Coldiretti: record di esportazioni agroalimentari

L’export agroalimentare Made in Italy fa segnare nel 2019 un aumento tendenziale del 3,7% e contribuisce a salvare la bilancia commerciale dell’Italia.

E’ quanto emerge da una analisi Coldiretti sulla base dei dati Istat relativi al commercio estero a marzo. Dato evidente le esportazioni complessive completamente ferme rispetto allo stesso mese dello scorso anno.

«Un risultato in controtendenza che è ancora più evidente – continua Coldiretti – nel caso degli Stati Uniti. Lì la crescita annua è del 6,7% a fronte di un calo generale dell’11,1% e del clima di incertezza legato ai dazi di Trump. Ma il cibo Made in Italy cresce anche in Cina, altra protagonista della guerra commerciale in atto, a fronte pure qui di una diminuzione generale».

«Un risultato che evidenzia – sottolinea Coldiretti – la capacità del settore agroalimentare tricolore di intercettare la nuova domanda globale di alta qualità e tipicità nell’alimentare. Allo stesso modo è capace di interpretare anche l’attenzione alla sostenibilità sociale e ambientale. Lo dimostra il fatto che, secondo uno studio Censis per Coldiretti e Filiera Italia, dalla crisi del 2008 ad oggi le esportazioni agroalimentari sono salite da 23,6 miliardi a 41,8 miliardi di euro. Un aumento record del 47,8%, contro il +16,5% del totale dell’economia».

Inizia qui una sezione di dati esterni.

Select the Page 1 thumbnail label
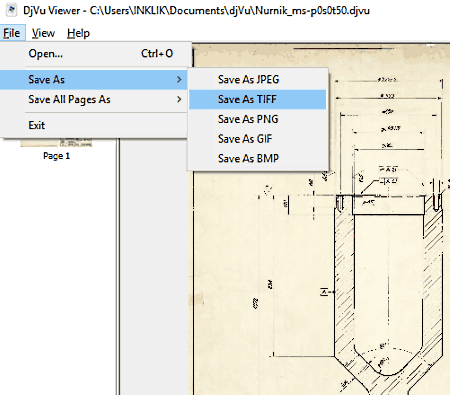450x395 pixels. pyautogui.click(x=56, y=156)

Gli incrementi dell’export agroalimentare coinvolgono le principali aree italiane, incluse quelle meridionali. Nel 2008-2018 le regioni del Nord segnano +50,7%, quelle del Centro +49,6% ed il Meridione +35,6% . In testa alla classifica dei più esportati si piazza il vino, con un valore di 6,2 miliardi e una crescita del 56,9%, ma spiccano anche i risultati ottenuti nel decennio da prodotti italiani come gli agrumi, latte e formaggi , carni e salumi.

«I principali paesi di destinazione dei prodotti italiani – conclude la Coldiretti – sono la Germania (+25,6% dal 2008), la Francia (+44,4%), gli Stati Uniti (+73,9%), il Regno Unito (+30,2%), la Spagna (+32,7%), la Svizzera (+28,1%)».